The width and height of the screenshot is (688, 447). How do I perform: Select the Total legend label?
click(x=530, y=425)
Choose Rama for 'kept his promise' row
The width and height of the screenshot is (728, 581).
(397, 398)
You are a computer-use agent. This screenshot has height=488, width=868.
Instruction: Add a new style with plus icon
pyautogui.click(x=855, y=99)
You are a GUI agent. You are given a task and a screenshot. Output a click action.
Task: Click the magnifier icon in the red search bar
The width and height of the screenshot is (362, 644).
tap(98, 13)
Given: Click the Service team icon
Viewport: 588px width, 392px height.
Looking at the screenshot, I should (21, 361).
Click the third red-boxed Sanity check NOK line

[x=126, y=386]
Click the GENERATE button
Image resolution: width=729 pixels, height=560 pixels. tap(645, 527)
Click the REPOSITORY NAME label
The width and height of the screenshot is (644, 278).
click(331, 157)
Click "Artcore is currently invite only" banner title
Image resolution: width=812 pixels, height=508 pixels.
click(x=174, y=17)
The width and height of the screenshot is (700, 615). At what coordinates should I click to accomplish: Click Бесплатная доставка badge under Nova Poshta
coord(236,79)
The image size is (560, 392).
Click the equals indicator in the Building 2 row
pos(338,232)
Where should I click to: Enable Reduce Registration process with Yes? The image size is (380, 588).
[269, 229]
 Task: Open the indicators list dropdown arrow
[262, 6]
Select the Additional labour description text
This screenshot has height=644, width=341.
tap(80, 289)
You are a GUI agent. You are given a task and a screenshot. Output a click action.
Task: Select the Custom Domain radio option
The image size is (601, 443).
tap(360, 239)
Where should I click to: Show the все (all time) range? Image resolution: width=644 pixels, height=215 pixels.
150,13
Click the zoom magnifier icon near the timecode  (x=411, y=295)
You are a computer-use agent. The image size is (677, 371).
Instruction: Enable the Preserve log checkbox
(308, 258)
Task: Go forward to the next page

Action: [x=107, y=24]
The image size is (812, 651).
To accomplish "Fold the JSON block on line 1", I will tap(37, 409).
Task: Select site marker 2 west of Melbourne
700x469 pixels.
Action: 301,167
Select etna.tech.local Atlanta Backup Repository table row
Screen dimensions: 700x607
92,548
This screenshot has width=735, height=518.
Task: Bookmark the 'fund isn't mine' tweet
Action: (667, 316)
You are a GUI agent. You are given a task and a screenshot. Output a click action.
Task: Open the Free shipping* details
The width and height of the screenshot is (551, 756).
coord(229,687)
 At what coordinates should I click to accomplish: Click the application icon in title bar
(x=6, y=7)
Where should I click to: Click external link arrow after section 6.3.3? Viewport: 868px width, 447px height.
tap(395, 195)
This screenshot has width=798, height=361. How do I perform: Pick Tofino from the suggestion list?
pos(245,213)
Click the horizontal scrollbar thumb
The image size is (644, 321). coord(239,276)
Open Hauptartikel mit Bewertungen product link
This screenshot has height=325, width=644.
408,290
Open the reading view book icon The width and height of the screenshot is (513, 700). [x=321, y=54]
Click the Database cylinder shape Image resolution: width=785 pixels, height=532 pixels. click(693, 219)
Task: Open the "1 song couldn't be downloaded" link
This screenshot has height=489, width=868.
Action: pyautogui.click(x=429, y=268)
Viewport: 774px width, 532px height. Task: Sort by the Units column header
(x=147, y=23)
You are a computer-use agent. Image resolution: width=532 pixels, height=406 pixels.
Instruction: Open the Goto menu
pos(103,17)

● **Task directions**:
Please retype the listing word for word, from its first line through the line containing "Click the REPOSITORY NAME label", and add nothing else.

● **Problem solution**:
The width and height of the screenshot is (688, 447). How do I perform: Select the Total legend label?
click(x=530, y=425)
Choose Rama for 'kept his promise' row
The width and height of the screenshot is (728, 581).
(397, 398)
You are a computer-use agent. This screenshot has height=488, width=868.
Instruction: Add a new style with plus icon
pyautogui.click(x=855, y=99)
You are a GUI agent. You are given a task and a screenshot. Output a click action.
Task: Click the magnifier icon in the red search bar
The width and height of the screenshot is (362, 644).
tap(98, 13)
Given: Click the Service team icon
Viewport: 588px width, 392px height.
Looking at the screenshot, I should (21, 361).
Click the third red-boxed Sanity check NOK line

[x=126, y=386]
Click the GENERATE button
Image resolution: width=729 pixels, height=560 pixels. tap(645, 527)
Click the REPOSITORY NAME label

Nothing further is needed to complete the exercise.